* DIRECTIONS FOR THIS TASK *
Can you change every "computer-use agent" in the items below to "desktop assistant" and reproduce them with nothing else altered?

* MATERIAL *
================================
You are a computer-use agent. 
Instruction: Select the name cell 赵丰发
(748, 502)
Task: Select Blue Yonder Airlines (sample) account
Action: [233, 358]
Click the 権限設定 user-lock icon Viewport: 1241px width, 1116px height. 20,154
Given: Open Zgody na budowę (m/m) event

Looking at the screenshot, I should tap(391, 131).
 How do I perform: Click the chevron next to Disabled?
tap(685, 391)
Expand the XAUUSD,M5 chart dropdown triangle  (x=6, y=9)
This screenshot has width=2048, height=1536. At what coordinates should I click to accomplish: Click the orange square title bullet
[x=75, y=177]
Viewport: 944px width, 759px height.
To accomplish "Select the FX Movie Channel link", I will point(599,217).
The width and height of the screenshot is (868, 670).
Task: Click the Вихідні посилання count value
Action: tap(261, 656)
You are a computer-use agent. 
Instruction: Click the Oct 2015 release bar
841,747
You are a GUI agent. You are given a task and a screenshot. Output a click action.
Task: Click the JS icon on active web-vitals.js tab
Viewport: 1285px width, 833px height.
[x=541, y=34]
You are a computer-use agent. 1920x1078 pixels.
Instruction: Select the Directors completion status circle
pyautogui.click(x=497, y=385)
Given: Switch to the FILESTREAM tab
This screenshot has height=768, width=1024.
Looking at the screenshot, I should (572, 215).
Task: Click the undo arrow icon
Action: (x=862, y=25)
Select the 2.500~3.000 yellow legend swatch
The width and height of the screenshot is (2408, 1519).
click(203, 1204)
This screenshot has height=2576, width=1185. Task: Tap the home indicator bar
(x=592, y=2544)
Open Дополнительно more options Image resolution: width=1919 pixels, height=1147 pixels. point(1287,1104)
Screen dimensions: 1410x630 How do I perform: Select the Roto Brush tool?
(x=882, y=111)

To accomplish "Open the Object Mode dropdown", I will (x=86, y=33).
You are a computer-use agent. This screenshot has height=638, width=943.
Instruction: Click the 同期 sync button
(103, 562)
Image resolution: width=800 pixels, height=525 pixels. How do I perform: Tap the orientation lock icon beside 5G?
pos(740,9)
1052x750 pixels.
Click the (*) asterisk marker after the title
================================
* WRITTEN SOLUTION *
You are a desktop assistant. 
Instruction: Select the name cell 赵丰发
(748, 502)
Task: Select Blue Yonder Airlines (sample) account
Action: [233, 358]
Click the 権限設定 user-lock icon Viewport: 1241px width, 1116px height. 20,154
Given: Open Zgody na budowę (m/m) event

Looking at the screenshot, I should tap(391, 131).
 How do I perform: Click the chevron next to Disabled?
tap(685, 391)
Expand the XAUUSD,M5 chart dropdown triangle  (x=6, y=9)
This screenshot has width=2048, height=1536. At what coordinates should I click to accomplish: Click the orange square title bullet
[x=75, y=177]
Viewport: 944px width, 759px height.
To accomplish "Select the FX Movie Channel link", I will point(599,217).
The width and height of the screenshot is (868, 670).
Task: Click the Вихідні посилання count value
Action: tap(261, 656)
You are a desktop assistant. 
Instruction: Click the Oct 2015 release bar
841,747
You are a GUI agent. You are given a task and a screenshot. Output a click action.
Task: Click the JS icon on active web-vitals.js tab
Viewport: 1285px width, 833px height.
[x=541, y=34]
You are a desktop assistant. 1920x1078 pixels.
Instruction: Select the Directors completion status circle
pyautogui.click(x=497, y=385)
Given: Switch to the FILESTREAM tab
This screenshot has height=768, width=1024.
Looking at the screenshot, I should (572, 215).
Task: Click the undo arrow icon
Action: (x=862, y=25)
Select the 2.500~3.000 yellow legend swatch
The width and height of the screenshot is (2408, 1519).
click(203, 1204)
This screenshot has height=2576, width=1185. Task: Tap the home indicator bar
(x=592, y=2544)
Open Дополнительно more options Image resolution: width=1919 pixels, height=1147 pixels. point(1287,1104)
Screen dimensions: 1410x630 How do I perform: Select the Roto Brush tool?
(x=882, y=111)

To accomplish "Open the Object Mode dropdown", I will (x=86, y=33).
You are a desktop assistant. This screenshot has height=638, width=943.
Instruction: Click the 同期 sync button
(103, 562)
Image resolution: width=800 pixels, height=525 pixels. How do I perform: Tap the orientation lock icon beside 5G?
pos(740,9)
1052x750 pixels.
Click the (*) asterisk marker after the title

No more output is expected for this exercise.